Args: stream_name (str): Name of the stream to retrieve data from. max_chunk_size (int): max number of records to include in each batch of pyarrow dataset.

Returns: pa.dataset.Dataset: Arrow Dataset containing the stream's data.

to_pandas(self) ‑> DataFrame : Return the underlying dataset data as a pandas DataFrame.

to_sql_table(self) ‑> Table : Return the underlying SQL table as a SQLAlchemy Table object.

DatasetBase(stream_metadata: ConfiguredAirbyteStream) : Base implementation for all datasets.

Ancestors (in MRO)

  • abc.ABC

Descendants

  • airbyte.datasets._inmemory.InMemoryDataset
  • airbyte.datasets._lazy.LazyDataset
  • airbyte.datasets._sql.SQLDataset

Instance variables

column_names: list[str] : Return the list of top-level column names.

Methods

to_arrow(self, *, max_chunk_size: int = 100000) ‑> Dataset : Return an Arrow Dataset representation of the dataset.

This method should be implemented by subclasses.

to_documents(self, title_property: str | None = None, content_properties: list[str] | None = None, metadata_properties: list[str] | None = None, *, render_metadata: bool = False) ‑> Iterable[Document] : Return the iterator of documents.
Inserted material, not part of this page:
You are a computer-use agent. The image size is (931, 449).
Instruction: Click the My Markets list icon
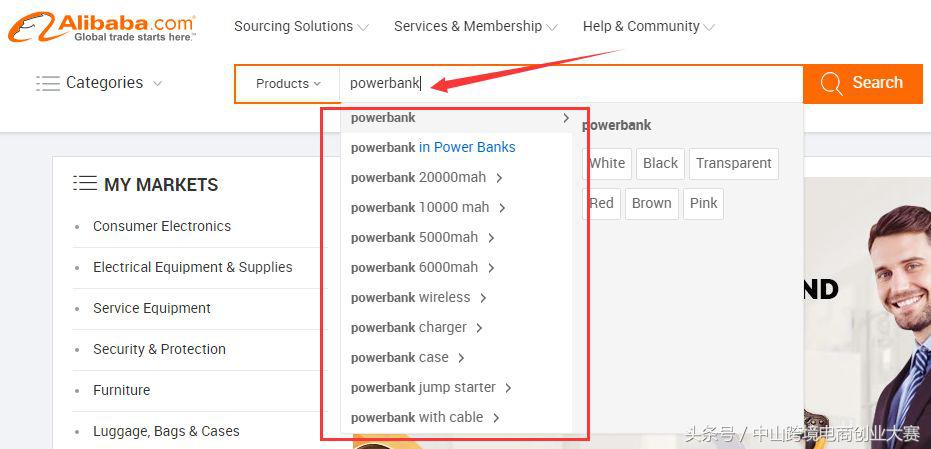coord(85,184)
If metadata_properties is not set, all properties that are not content will be added to the metadata.

If render_metadata is True, metadata will be rendered in the document, as well as the the main content. Otherwise, metadata will be attached to the document but not rendered.

to_pandas(self) ‑> pandas.core.frame.DataFrame : Return a pandas DataFrame representation of the dataset.

The base implementation simply passes the record iterator to Panda's DataFrame constructor.

DatasetMap() : A generic interface for a set of streams or datasets.

Ancestors (in MRO)

  • collections.abc.Mapping
  • collections.abc.Collection
  • collections.abc.Sized
  • collections.abc.Iterable
  • collections.abc.Container

LazyDataset(iterator: Iterator[dict[str, Any]], *, stream_metadata: ConfiguredAirbyteStream, stop_event: threading.Event | None, progress_tracker: progress.ProgressTracker) : A dataset that is loaded incrementally from a source or a SQL query.

Ancestors (in MRO)

  • airbyte.datasets._base.DatasetBase
  • abc.ABC

Methods

close(self) ‑> None : Stop the dataset iterator.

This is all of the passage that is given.